• Goals:
**A.** In the passage about the song "Tonight You Belong to Me," what are these facts?
(i) What was the peak position of Dottie West's single on the Billboard Hot Country Singles chart?
(ii) Which airline used the Patience and Prudence version in a 2012 TV commercial?
(iii) Which label released George Maharis's 1964 recording?
**B.** Can you carry on the passage about the song "Tonight You Belong to Me" from the point where it stops?

• Provided passage:
--------------------

The song was revived by Frankie Laine in 1952, and recorded again in 1956 by Patience and Prudence, whose version reached #4 on the Billboard charts; they recorded it again in 1964.  It was also recorded in 1956 by Lawrence Welk with The Lennon Sisters, and by the duo of Karen Chandler and Jimmy Wakely. In 1964 "Tonight You Belong to Me" was recorded by George Maharis in a sweet swing style on the Epic label.

In 1977, "Tonight You Belong to Me" was recorded by American country music artist Dottie West. It was released as a single, peaking at number 30 on the Billboard Hot Country Singles chart in August 1977. The song was then issued on West's 1977 studio album When It's Just You and Me.

Commercial usage
The version sung by Patience and Prudence was used by eBay as a commercial theme. It was featured in a 2012 TV commercial for Scandinavian Airlines.  This version was also featured in the ending credits of the 2004 film Birth.

In 2011, the Patience and Prudence rendition was featured in four episodes of American Horror Story. The first was in the Pilot episode, as the twins, Troy and Byron, begin trashing the house with baseball bats. The second was during the season finale, "Afterbirth", as the new homeowners run screaming from the home. It was later featured in the series’ eighth-season premiere, “The End as well as the sixth episode "Return to Murder House".”

--------------------

• Source data:
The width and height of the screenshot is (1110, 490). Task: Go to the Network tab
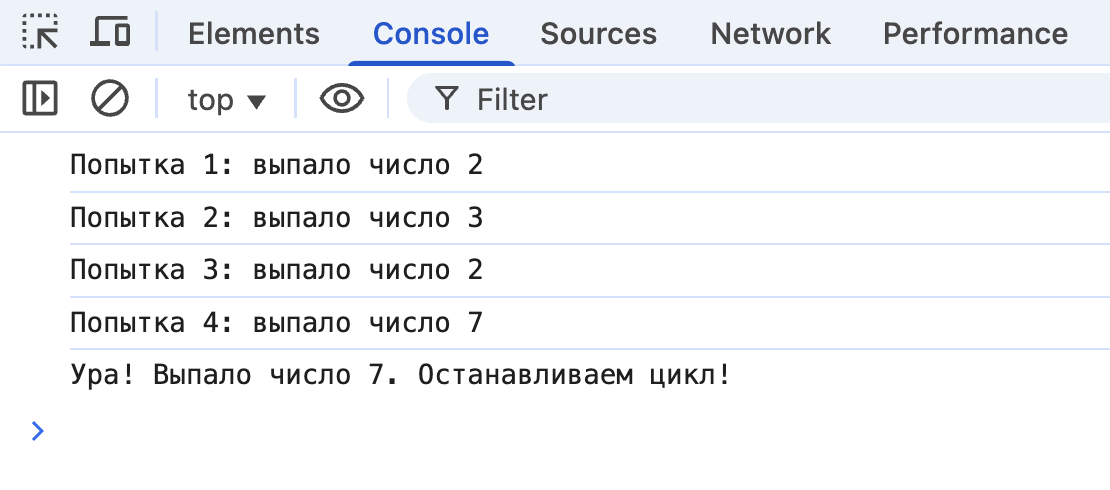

--------------------

• Exercise results:
**A.**
(i) Number 30
(ii) Scandinavian Airlines
(iii) Epic

**B.**
The song was sung as a duet by Steve Martin and Bernadette Peters in the 1979 film The Jerk, with accompaniment on ukulele and cornet.

The song was covered by Eddie Vedder and Chan Marshall (of Cat Power) on Vedder's second solo album, Ukulele Songs (2011).

The song is featured in a 2013 TV commercial and internet for Milka named "Le dernier carré"

The song was sung by Sutton Foster and Hunter Foster in episode fourteen ("The Astronaut and the Ballerina") of 'Bunheads' (2013). 

In the 2018 the Patience and Prudence version was featured in episode six, entitled "Amour Fou", of Netflix's series,  You_(TV_series).

In the 2019 film ‘’Blackbird,’’ Susan Sarandon, Kate Winslet, and Mia Wasikowska sing it, and their version later plays over the credits.

In 2020, the Patience and Prudence version was featured in episode five, entitled "Strange Case", of HBO's series,  Lovecraft Country.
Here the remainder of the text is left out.